The Sixth in a Series of Sermons on Colossians

Paul’s letters usually contain two parts.  Generally speaking, the first half of his letters deal with the gospel as grounded in the doing and dying of Jesus, the benefits of which become ours only through faith in Jesus’s person (as Messiah and Son of God) and work (his obedience, death, and resurrection).  These God-given promises (i.e., the indicative mood) are spelled out as facts which believers must understand to be true, and then in which we trust (rely upon) as the basis for our justification before God and the gift of eternal life which flows from a not guilty verdict and our union with Christ.  The second half of Paul’s letters (usually) contain a series of commands or instruction which explain how those who embrace the gospel promises through faith, as explained in the first half of his letters, are now to live in light of their faith in Jesus (the imperative mood).  

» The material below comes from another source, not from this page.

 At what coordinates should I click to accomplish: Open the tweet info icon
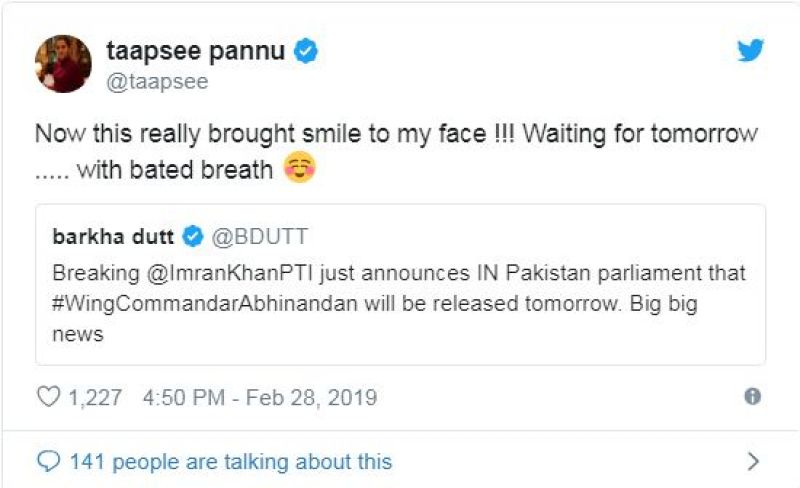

Getting this distinction between indicative and imperative right and keeping it clear enables us to understand what is commonly known as the proper distinction between law (command) and gospel (promise).  We can also speak of this as the distinction between justification (being declared righteous before God) and sanctification (in which God conforms us to the image of Christ).  The gospel indicative is exactly what we found in our study of the first half of Colossians (1:1-2:15), which ends with the declaration “and you, who were dead in your trespasses and the uncircumcision of your flesh, God made alive together with him, having forgiven us all our trespasses, by canceling the record of debt that stood against us with its legal demands. This he set aside, nailing it to the cross.”  The second half of Colossians (vv. 2:16-4:19), opens with the imperative in verse 16, “therefore let no one pass judgment on you,” letting us know that a series of commands and instructions are coming to all those whose sins have been forgiven through the death and resurrection of Jesus.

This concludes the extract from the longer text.